Le président de l'USM El Harrach, Mohamed Laib, pressenti pour postuler à la présidence de la Ligue de football professionnel (LFP) en Algérie, a indiqué qu'il n'avait pas l'intention de se porter candidat lors des élections de cette structure prévues l'été prochain.
«Je n'ai pas l'intention de me porter candidat pour la présidence de la LFP. Je ne peux pas travailler dans une instance qui n'a pas plein pouvoir», a déclaré Laib, invité d'une émission sportive de la chaîne de télévision Ennahar.

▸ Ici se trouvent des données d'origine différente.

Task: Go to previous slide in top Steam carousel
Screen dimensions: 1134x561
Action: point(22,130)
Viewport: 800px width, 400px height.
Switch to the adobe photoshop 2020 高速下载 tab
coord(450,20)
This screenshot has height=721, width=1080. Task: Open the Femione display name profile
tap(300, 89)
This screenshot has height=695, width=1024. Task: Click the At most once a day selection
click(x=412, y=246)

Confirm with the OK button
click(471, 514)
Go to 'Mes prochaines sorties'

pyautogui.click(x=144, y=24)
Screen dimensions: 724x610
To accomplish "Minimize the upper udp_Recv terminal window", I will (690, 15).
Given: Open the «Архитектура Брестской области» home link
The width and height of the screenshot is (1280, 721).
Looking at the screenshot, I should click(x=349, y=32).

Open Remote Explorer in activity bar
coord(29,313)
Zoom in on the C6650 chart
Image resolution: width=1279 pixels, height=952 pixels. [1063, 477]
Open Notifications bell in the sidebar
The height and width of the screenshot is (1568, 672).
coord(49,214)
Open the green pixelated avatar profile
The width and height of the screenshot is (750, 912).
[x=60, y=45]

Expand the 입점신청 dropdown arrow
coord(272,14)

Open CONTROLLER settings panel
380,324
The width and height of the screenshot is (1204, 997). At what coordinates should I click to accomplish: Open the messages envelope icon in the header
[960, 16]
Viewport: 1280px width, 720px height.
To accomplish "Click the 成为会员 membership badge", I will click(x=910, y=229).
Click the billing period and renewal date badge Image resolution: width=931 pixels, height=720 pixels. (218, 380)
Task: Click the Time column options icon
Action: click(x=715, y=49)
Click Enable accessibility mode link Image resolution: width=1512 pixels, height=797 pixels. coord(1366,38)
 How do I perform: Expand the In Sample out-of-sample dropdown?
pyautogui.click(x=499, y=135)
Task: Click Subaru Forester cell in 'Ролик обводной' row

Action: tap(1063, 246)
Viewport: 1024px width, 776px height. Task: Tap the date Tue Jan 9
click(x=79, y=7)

L'actuel président de la LFP, Mahfoud Kerbadj, a réitéré, lors de l'assemblée ordinaire de son instance le 25 février dernier, sa décision de démissionner de son poste à la fin de la saison en cours, alors que son mandat expire en 2016.Au cours de cette assemblée, les présidents de club des deux Ligues professionnelles étaient montés au créneau pour revendiquer le changement des statuts de la LFP, estimant que les prérogatives de cette dernière étaient «très limitées».
Toutefois, ces mêmes présidents se sont rétractés et ont retiré leur demande de tenir une assemblée extraordinaire après l'entrevue qu'ont eue leurs représentants avec le président de la Fédération algérienne de football (FAF), Mohamed Raouraoua.«Il faut qu'il y ait également un solide bureau exécutif composé de présidents de club compétents avec lesquels je pourrais aspirer à réaliser un travail professionnel», a encore expliqué l'actuel patron du club banlieusard de la capitale, qui a retrouvé son poste il y a quelques semaines après sa démission fin 2013.
Laib avait déjà présidé la FAF au milieu des années 1990. Certains dirigeants des clubs des deux Ligues voient en lui «le candidat idéal» pour reprendre le témoin après le départ de Kerbadj.